LIBERATION today reiterates its recent call that the future of Syria must be decided by the people of Syria alone and not by external forces with their own agenda for the country and its people.
The rapid advance of Hayat Tahrir al-Sham (HTS), as well as other armed factions, that led to the quick disintegration and fall of Bashar al-Assad’s husk of a government in Syria might have taken the world by surprise — but it should be viewed as part and parcel of a wider, long, and ongoing process to change the balance of forces in the Middle East.
By the point of the collapse of Assad’s government, Syria had essentially been divided into three zones after the civil war that began in 2011. Assad’s government was in control of only 65 per cent of the country’s sovereign territory.
It was supported chiefly by Russia and the Islamic Republic of Iran, which helped the government in Damascus to hold the territory under its control as well as repel attacks from various opposition militant groups.

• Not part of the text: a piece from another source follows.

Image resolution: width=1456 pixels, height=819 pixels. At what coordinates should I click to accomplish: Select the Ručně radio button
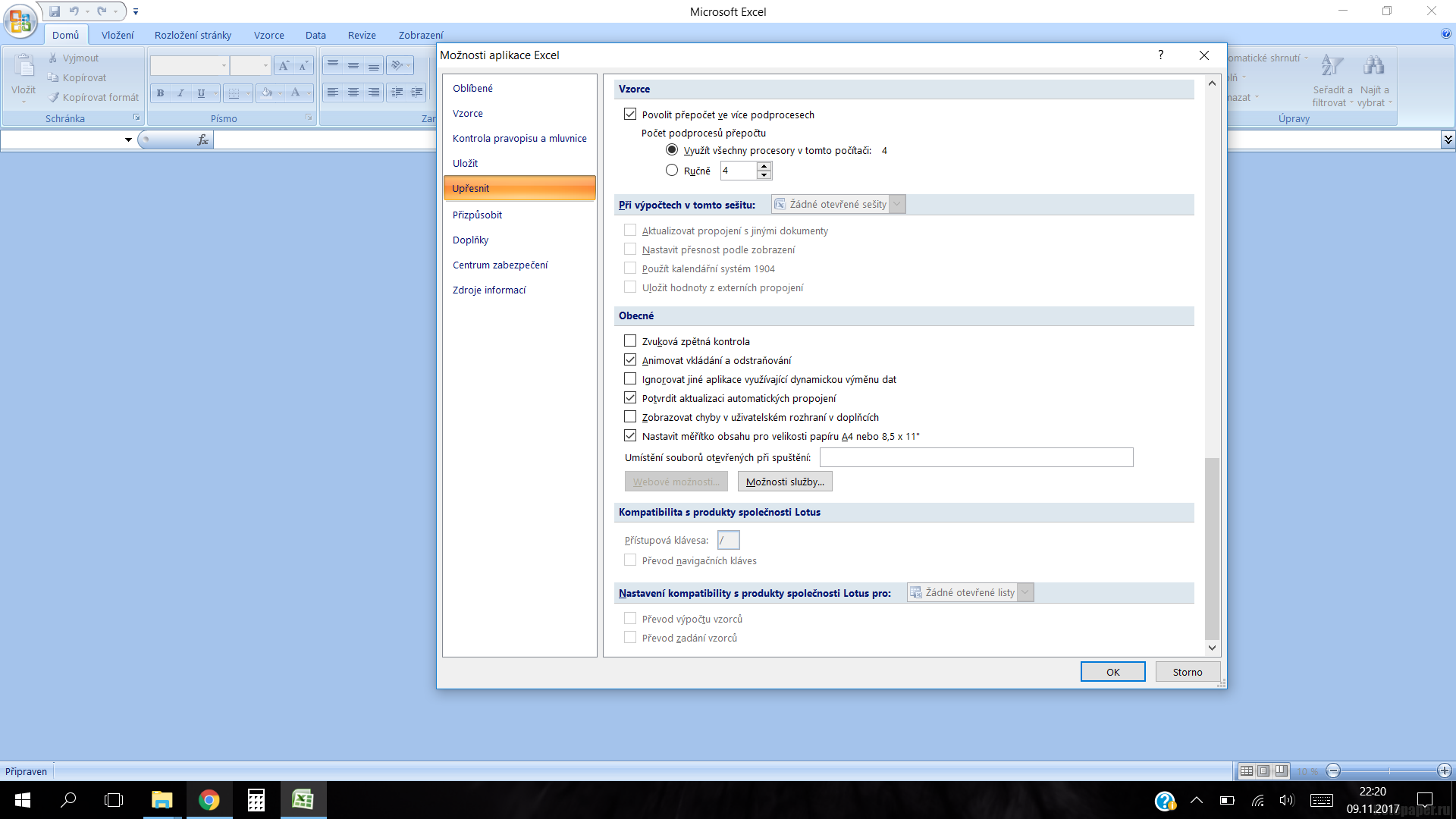pos(672,171)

The second zone, comprising 25 per cent of Syrian territory, is controlled by the largely Kurdish Syrian Democratic Forces (SDF) with the backing of the US.
The north-western regions of the country, including Idlib Governorate, are controlled by Hayat Tahrir al-Sham (HTS). This group emerged from the dissolved Jabhat al-Nusra, which was an Al-Qaida affiliate. The group’s leader Abu Mohammed al-Julani (Ahmed Hussein al-Sharaa), a longtime Jihadi militant, only renounced ties with Al-Qaida in 2016 — claiming he did so to deprive the West of reasons to attack his organisation.

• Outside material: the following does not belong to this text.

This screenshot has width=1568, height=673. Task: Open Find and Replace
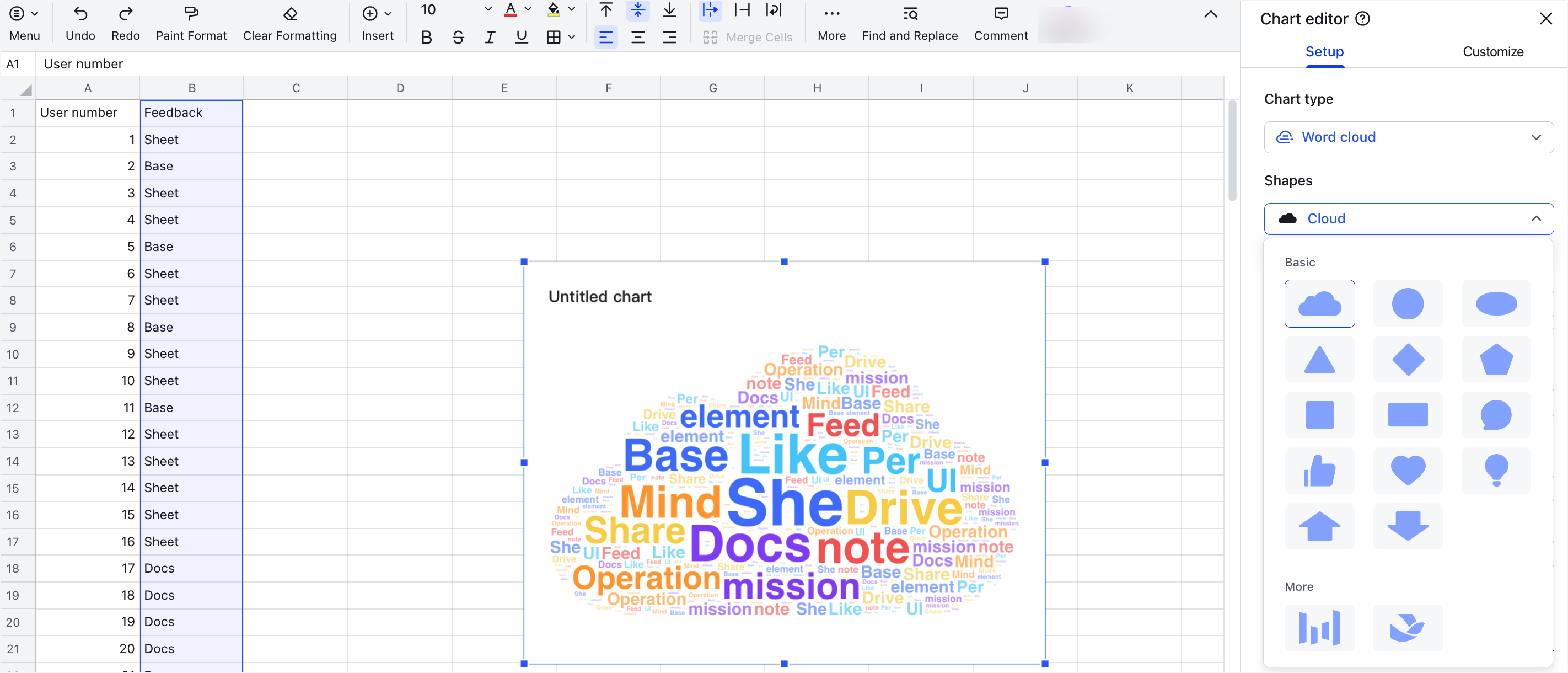point(909,23)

While designated as a terrorist organisation by the UN, US, Russia and Turkey, HTS has nonetheless enjoyed continued covert backing from governments that were opposed to Assad — ironically including Turkey.
HTS has actively and extensively regrouped its forces over the past year, laying the ground for its recent offensive. This was boosted by a parallel attack led by another militant group, the Syrian National Army (SNA), backed by Turkey, which is based in the areas around the border between the two countries.
Immediately following the fall of Assad, Israel intensified its attacks on Syria, which had been taking place throughout the past year at a lower intensity.
Israel carried out around 500 aerial strikes in the 48 hours on December 10-11— more than the total it has carried out in the past year combined. Israel spuriously claims that this intensity is to ensure that Syrian arms and ammunition do not fall into the militants’ hands.
However, the objective of extremists in the Netanyahu regime to assert and project the notion of a Greater Israel, one whose strength and sphere of control extends well beyond its recognised international borders, is well-known — and the destabilisation and weakening of a neighbouring country like Syria serves only to further this malign aim.
During the HTS offensive towards Damascus, Israel also moved to occupy the UN buffer zone between the Golan Heights, which it illegally annexed from Syria in June 1967, and the rest of Syria’s sovereign territory.